RECORDS PROVIDED:
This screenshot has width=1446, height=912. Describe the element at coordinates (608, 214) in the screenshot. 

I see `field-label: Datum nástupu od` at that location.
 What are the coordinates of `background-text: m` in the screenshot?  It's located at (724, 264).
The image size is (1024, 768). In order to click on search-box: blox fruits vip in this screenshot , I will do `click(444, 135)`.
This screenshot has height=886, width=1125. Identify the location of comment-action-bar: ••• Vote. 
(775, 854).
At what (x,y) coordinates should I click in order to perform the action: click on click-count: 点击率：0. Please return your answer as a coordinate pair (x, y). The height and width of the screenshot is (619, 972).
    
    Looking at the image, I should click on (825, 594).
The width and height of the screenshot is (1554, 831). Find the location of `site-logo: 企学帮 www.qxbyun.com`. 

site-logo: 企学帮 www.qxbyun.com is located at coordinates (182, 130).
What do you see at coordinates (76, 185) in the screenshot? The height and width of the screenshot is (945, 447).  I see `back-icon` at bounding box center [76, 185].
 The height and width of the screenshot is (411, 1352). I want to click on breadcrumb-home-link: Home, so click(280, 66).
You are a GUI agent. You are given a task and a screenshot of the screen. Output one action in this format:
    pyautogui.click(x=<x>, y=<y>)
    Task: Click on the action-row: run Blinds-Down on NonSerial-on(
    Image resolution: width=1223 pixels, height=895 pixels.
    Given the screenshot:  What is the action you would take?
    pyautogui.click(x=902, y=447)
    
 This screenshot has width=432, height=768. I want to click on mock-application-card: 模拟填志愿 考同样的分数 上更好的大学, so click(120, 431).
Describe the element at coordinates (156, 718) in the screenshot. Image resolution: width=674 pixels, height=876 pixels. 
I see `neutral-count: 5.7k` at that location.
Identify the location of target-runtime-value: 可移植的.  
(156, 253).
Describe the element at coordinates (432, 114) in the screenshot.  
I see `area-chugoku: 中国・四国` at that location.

EXERCISE OBJECTIVE: Reproduce all of the items above verbatim, preserving each line as it appears.

FINISHED EXERCISE:
This screenshot has width=1446, height=912. Describe the element at coordinates (608, 214) in the screenshot. 

I see `field-label: Datum nástupu od` at that location.
 What are the coordinates of `background-text: m` in the screenshot?  It's located at (724, 264).
The image size is (1024, 768). In order to click on search-box: blox fruits vip in this screenshot , I will do `click(444, 135)`.
This screenshot has height=886, width=1125. Identify the location of comment-action-bar: ••• Vote. 
(775, 854).
At what (x,y) coordinates should I click in order to perform the action: click on click-count: 点击率：0. Please return your answer as a coordinate pair (x, y). The height and width of the screenshot is (619, 972).
    
    Looking at the image, I should click on (825, 594).
The width and height of the screenshot is (1554, 831). Find the location of `site-logo: 企学帮 www.qxbyun.com`. 

site-logo: 企学帮 www.qxbyun.com is located at coordinates (182, 130).
What do you see at coordinates (76, 185) in the screenshot? The height and width of the screenshot is (945, 447).  I see `back-icon` at bounding box center [76, 185].
 The height and width of the screenshot is (411, 1352). I want to click on breadcrumb-home-link: Home, so click(280, 66).
You are a GUI agent. You are given a task and a screenshot of the screen. Output one action in this format:
    pyautogui.click(x=<x>, y=<y>)
    Task: Click on the action-row: run Blinds-Down on NonSerial-on(
    Image resolution: width=1223 pixels, height=895 pixels.
    Given the screenshot:  What is the action you would take?
    pyautogui.click(x=902, y=447)
    
 This screenshot has width=432, height=768. I want to click on mock-application-card: 模拟填志愿 考同样的分数 上更好的大学, so click(120, 431).
Describe the element at coordinates (156, 718) in the screenshot. Image resolution: width=674 pixels, height=876 pixels. 
I see `neutral-count: 5.7k` at that location.
Identify the location of target-runtime-value: 可移植的.  
(156, 253).
Describe the element at coordinates (432, 114) in the screenshot.  
I see `area-chugoku: 中国・四国` at that location.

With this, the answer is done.